One he wouldn’t make again.
From now on, he was in charge of this op, top to bottom. If Donovan didn’t like it, he could replace Lincoln. But as long as Lincoln was in charge of the men of Vang Khom, he wouldn’t risk their lives for nothing.
• • •
They rendezvoused at the far side of the jars, just below the path back up the mountain. The Pathet had given chase for a while, but their hearts weren’t in it and it hadn’t been long before they had given up.
Fourteen men were missing from the rendezvous. Lincoln was furious. Sixty men weren’t an army. American soldiers had more experience and training coming out of boot camp than his Hmong had. And Lincoln was no drill sergeant. What had the brass been thinking when they’d ordered this? Donovan was right; the deskbound fuckers at the Pentagon had no idea what was what over here.
And why had he even agreed to the mission? He had known he was unqualified for this task and that his lack of qualification would get people killed. Now he would have to go back into Vang Khom and explain to wives and mothers and children and sisters that some of their men weren’t coming back, and it was his fault.
The creed of the Special Forces said you never left your dead behind on the battlefield. Did it matter if the dead weren’t Americans? He didn’t see why it should—the Hmong men were fighting for the same cause—but trying to retrieve them would just have resulted in more dead.
He had been stupid, stupid, stupid. For the men who had willingly, bravely followed him to death’s doorway, his stupidity had cost them their lives. He would never be able to lay down that burden.

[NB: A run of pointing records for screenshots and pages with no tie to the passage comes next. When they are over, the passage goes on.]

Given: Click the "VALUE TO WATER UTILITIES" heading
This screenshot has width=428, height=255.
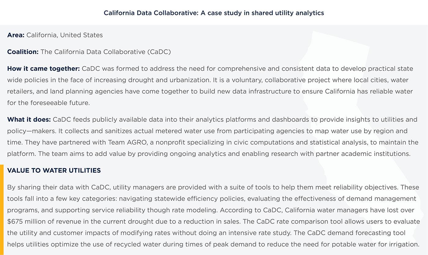Looking at the screenshot, I should 54,171.
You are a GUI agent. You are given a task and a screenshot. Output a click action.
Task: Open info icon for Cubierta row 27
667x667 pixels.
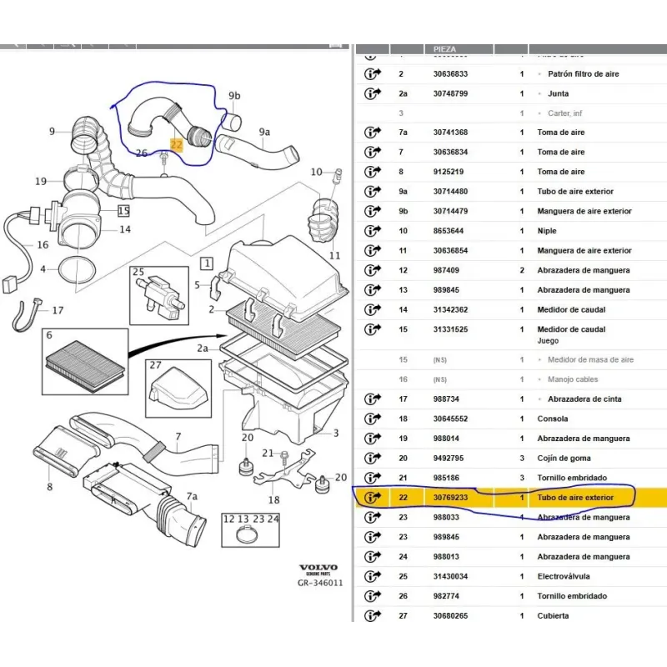coord(372,616)
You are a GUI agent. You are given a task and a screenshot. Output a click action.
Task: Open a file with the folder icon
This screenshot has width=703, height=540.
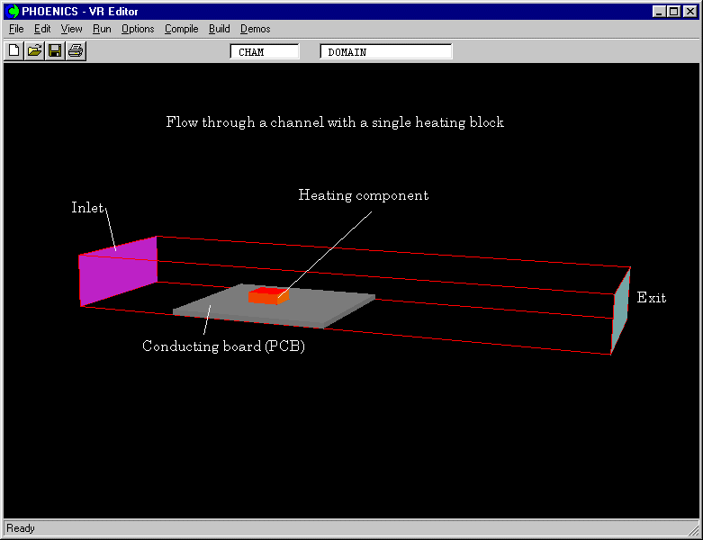click(x=34, y=51)
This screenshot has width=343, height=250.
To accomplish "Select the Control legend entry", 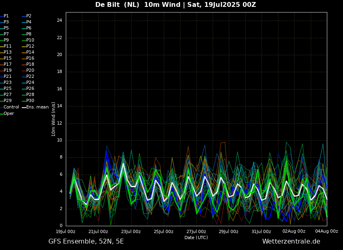I will coord(11,107).
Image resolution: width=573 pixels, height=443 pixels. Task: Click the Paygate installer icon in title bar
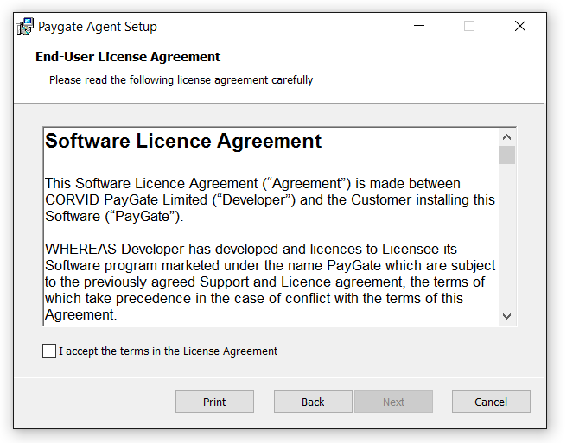coord(25,26)
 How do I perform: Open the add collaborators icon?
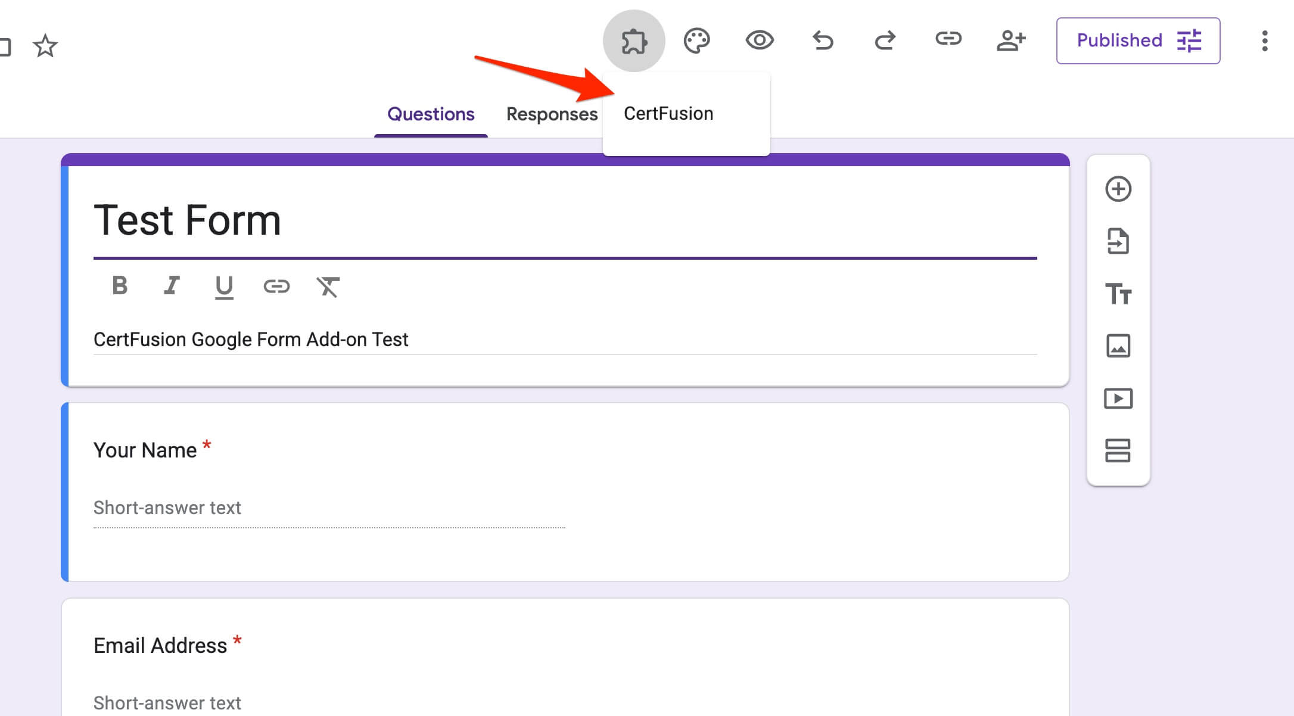pos(1011,41)

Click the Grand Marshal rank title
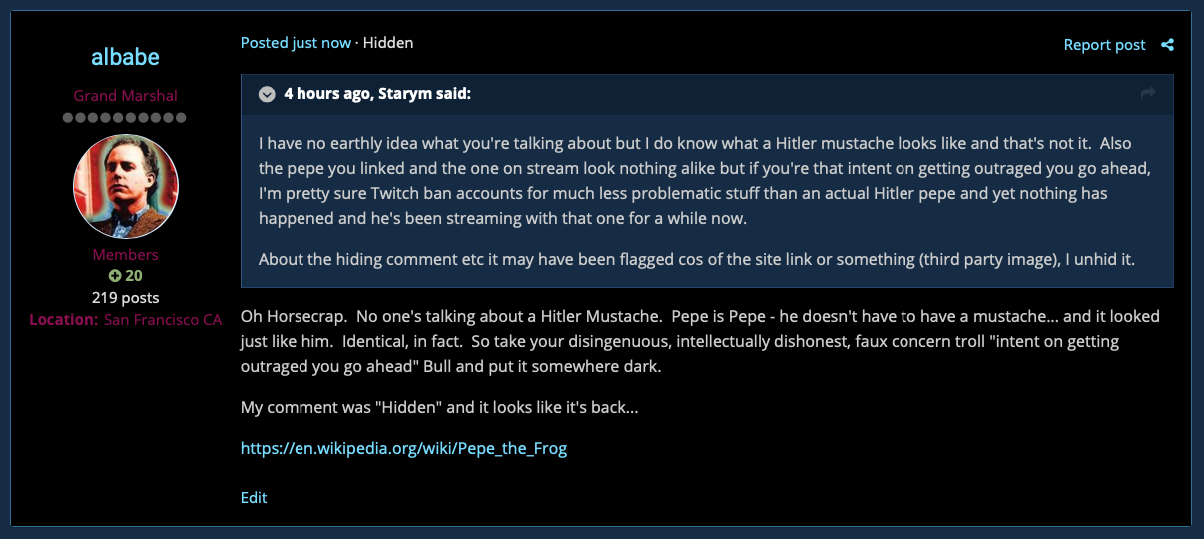tap(126, 96)
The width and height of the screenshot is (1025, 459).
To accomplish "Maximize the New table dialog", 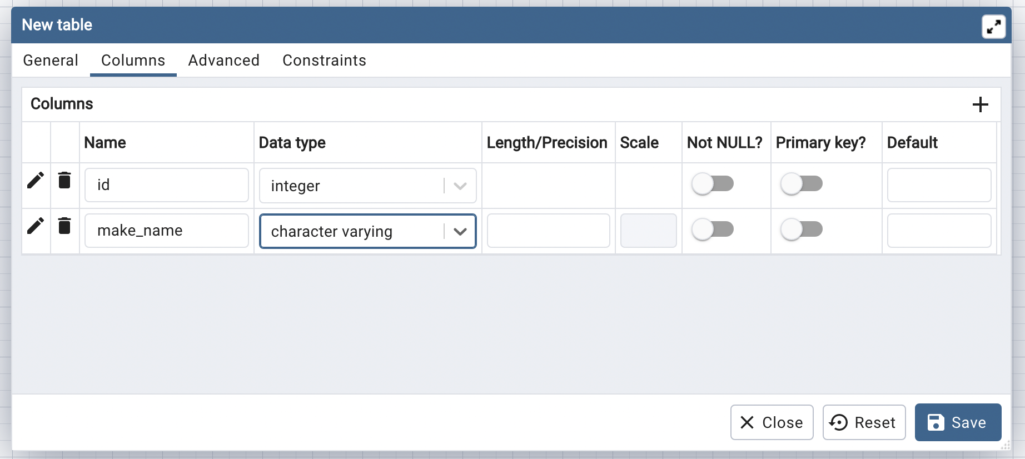I will (x=993, y=26).
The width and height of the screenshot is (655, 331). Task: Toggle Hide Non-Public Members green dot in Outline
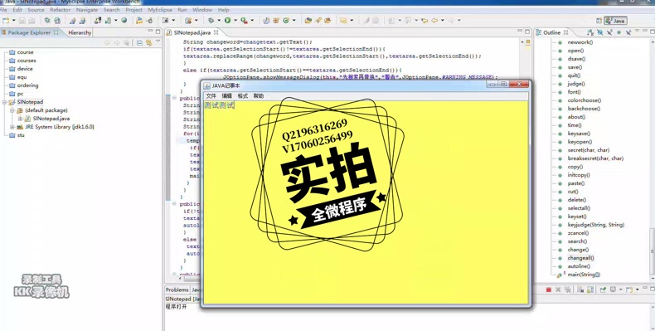coord(619,32)
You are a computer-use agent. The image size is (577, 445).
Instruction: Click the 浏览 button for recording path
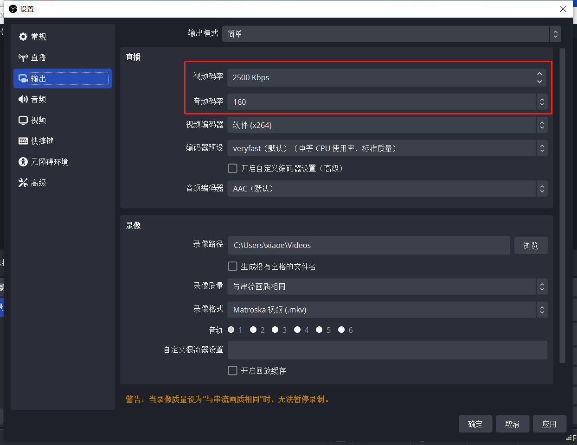pyautogui.click(x=531, y=245)
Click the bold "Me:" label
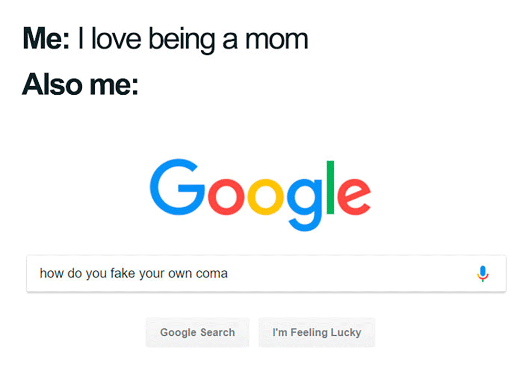The height and width of the screenshot is (387, 523). coord(46,39)
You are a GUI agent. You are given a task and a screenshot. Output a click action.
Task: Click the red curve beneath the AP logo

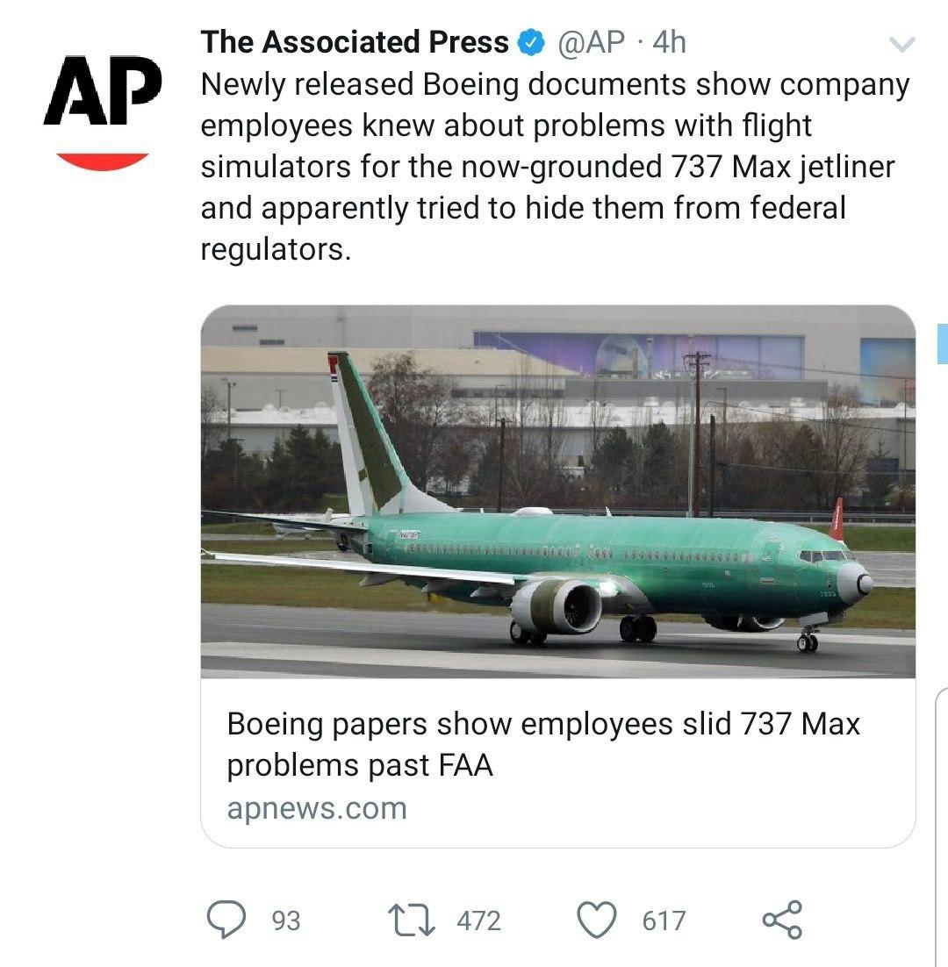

Back in the village, only one woman—Burlee’s mother—actually struck him. Two others spat on him. The rest wept in his arms, or turned their backs on him, or simply refused to react in his presence, though he later heard wailing from houses throughout the village. Kaus made the trip to Lincoln’s longhouse to tell him what a mistake he had made in agreeing to let an American stay with them and lead them against the Pathet. Lincoln agreed with him, which only seemed to piss off the old chief even more.
Later, Sho held him and stroked his forehead and tried to tell him that it was all right, that the men had known they might die and had gone anyway, that ridding Laos of communists was worth any sacrifice. She had told him the Hmong were used to sacrifice. Her people had been driven from China, had migrated into Laos and Vietnam and Cambodia and Thailand in search of someplace they could live in peace, but always they found more strife, more conflict. They were not afraid of it. Their souls would be reincarnated.
None of it helped. Not one little bit.